The independent broker/dealer channel is still fighting a decades-old battle. In Chicago this morning, the fourth annual SIFMA Independent Firms Conference opened with remarks from industry executives whose speeches seemed to underline a familiar theme: the challenges of compliance for independent firms.
It’s tough to tell whether the industry is getting very far in easing the compliance burden for firms and their reps, but Valerie Brown, executive vice president of wealth management and retail annuity markets at ING, says SIFMA’s Independent Firms Committee is at least opening up a dialogue with regulators, and educating them about the independent space. In her welcome speech to an audience of about 100 attendees, Brown said that in the last year, the independent firms committee (of which she is a member) was able to address hot topics—such as Rule 2821 and Regulation S-P—with regulators. “Regarding Rule 2821, which is important to everyone here, we didn’t get everything we wanted, but we were able to get a dialogue going on what matters to independent firms,” Brown said.

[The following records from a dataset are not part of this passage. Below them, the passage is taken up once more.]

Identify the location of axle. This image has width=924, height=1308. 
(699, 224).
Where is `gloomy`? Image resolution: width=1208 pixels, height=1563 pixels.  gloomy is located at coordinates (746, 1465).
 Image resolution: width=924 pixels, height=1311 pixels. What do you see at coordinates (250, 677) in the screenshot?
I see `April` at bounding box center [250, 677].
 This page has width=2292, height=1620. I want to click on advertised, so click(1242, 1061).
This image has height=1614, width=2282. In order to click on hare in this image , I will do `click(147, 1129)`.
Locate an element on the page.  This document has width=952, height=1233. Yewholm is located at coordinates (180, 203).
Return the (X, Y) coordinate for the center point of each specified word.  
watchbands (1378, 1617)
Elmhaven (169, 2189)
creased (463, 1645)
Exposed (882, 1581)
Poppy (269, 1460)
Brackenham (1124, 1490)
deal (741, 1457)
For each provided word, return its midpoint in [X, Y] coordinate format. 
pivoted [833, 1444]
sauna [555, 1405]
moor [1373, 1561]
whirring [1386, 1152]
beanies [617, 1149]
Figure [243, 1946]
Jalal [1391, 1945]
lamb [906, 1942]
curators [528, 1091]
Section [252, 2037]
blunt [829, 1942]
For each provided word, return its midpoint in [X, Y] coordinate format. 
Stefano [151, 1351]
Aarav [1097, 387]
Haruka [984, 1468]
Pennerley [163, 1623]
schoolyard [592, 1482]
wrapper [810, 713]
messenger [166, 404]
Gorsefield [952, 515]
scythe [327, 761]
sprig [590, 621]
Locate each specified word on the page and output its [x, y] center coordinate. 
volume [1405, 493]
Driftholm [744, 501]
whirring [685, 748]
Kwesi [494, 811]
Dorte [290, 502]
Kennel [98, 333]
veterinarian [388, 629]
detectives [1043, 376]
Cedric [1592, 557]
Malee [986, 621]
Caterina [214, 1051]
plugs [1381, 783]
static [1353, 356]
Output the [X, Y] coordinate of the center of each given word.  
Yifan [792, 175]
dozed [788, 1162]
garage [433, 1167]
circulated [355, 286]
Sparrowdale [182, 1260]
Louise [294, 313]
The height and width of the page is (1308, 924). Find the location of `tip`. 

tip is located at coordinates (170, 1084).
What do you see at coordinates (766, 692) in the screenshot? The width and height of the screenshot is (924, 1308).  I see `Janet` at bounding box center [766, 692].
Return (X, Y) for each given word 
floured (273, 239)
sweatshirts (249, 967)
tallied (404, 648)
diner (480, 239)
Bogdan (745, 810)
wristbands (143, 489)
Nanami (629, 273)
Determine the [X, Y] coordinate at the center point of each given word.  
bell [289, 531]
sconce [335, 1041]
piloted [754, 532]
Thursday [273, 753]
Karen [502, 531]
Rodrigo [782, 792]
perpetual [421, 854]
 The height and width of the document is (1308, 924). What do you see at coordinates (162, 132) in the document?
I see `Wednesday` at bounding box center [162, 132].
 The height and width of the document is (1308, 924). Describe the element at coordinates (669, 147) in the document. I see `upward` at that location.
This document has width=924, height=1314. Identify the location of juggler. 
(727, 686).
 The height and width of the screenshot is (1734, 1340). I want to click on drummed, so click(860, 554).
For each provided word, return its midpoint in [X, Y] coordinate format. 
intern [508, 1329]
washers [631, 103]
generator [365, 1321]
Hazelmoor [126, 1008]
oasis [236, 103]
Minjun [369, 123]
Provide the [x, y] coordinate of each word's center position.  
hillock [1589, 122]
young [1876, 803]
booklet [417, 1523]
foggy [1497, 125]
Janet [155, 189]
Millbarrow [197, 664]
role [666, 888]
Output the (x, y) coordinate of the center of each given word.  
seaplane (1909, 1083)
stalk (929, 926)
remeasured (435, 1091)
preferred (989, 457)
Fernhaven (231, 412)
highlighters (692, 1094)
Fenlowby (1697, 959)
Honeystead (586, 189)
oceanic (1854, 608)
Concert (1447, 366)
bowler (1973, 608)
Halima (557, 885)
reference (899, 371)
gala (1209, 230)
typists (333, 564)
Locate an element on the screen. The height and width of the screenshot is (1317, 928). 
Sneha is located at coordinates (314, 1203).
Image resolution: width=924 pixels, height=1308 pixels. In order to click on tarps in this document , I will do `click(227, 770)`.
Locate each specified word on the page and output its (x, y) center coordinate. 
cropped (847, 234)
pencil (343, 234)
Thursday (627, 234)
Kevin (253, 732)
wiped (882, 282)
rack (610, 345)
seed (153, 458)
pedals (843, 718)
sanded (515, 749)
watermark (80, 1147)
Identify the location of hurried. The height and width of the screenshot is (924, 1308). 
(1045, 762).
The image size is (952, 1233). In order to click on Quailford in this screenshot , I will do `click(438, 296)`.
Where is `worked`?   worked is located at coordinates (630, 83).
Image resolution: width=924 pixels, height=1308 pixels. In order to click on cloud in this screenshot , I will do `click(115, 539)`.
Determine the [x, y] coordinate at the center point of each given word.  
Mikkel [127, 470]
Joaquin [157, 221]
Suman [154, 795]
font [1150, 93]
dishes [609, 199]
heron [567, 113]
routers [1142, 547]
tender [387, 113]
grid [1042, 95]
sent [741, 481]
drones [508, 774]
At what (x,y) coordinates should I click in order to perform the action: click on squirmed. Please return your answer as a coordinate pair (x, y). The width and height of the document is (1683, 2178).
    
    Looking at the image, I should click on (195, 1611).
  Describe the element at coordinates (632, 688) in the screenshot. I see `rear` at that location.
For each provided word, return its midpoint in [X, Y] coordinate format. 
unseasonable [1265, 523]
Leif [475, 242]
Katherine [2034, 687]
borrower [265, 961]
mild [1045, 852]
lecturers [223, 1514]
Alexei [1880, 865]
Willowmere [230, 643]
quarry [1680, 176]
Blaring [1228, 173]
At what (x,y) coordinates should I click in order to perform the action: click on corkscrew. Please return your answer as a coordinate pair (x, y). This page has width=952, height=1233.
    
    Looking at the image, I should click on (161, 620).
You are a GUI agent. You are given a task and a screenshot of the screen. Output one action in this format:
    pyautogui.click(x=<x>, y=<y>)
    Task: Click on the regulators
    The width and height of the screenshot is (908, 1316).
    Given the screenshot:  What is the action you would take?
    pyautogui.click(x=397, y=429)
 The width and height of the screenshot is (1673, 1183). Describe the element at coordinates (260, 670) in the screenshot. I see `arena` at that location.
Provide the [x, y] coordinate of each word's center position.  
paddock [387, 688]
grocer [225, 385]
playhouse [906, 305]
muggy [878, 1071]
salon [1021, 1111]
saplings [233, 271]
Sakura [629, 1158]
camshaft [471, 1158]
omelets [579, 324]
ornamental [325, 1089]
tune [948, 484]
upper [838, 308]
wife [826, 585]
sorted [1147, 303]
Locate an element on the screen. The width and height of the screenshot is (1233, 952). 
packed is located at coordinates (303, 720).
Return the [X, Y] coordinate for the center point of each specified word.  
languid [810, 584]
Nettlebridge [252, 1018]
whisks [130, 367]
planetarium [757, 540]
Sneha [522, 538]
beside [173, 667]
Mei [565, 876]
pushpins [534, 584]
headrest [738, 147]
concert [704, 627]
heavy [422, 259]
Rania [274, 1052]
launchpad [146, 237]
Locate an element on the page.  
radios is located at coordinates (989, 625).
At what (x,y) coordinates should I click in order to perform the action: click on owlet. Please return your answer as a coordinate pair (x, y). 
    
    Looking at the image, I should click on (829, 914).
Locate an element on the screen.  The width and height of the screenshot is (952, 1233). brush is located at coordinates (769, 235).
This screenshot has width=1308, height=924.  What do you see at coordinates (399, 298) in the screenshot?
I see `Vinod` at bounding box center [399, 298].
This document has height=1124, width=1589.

Brown also highlighted the committee’s April 30 meeting with the SEC and FINRA, which addressed the problems associated with dual regulation of investment advisors and b/ds. “They are overlapping and need harmonization. We saw the light bulb turn on for the SEC during that discussion. No one really knows when a harmonization of the regulation will happen, but we do know it will take some time,” she added.
Just how much clout the independent firms have over regulators and lawmakers is uncertain. In his keynote speech, Bill Dwyer, managing director and president of Independent Advisor Services at LPL Financial, acknowledged that the independent b/d industry “has never been in the sexy part of the financial services industry.” Independent firms and their reps, he says, typically serve America’s affluent and mass affluent, and therefore don’t have huge profit margins to work with. “That being the case, it’s harder to wield lots of influence. Instead, we need to educate the regulators about how important the independent channel is to the average client,” Dwyer said.
Regardless of his attempts to rally the independent troops, during a question-and-answer period, one gentleman asked Dwyer when LPL would put an end to “misleading and insulting” advertisements that boast a 98 percent payout. Dwyer responded by saying, “The reality is a rep can get there.” He went on to say LPL’s typical rep earns a net payout of between 60 to 65 percent, according to a commissioned Moss Adams study.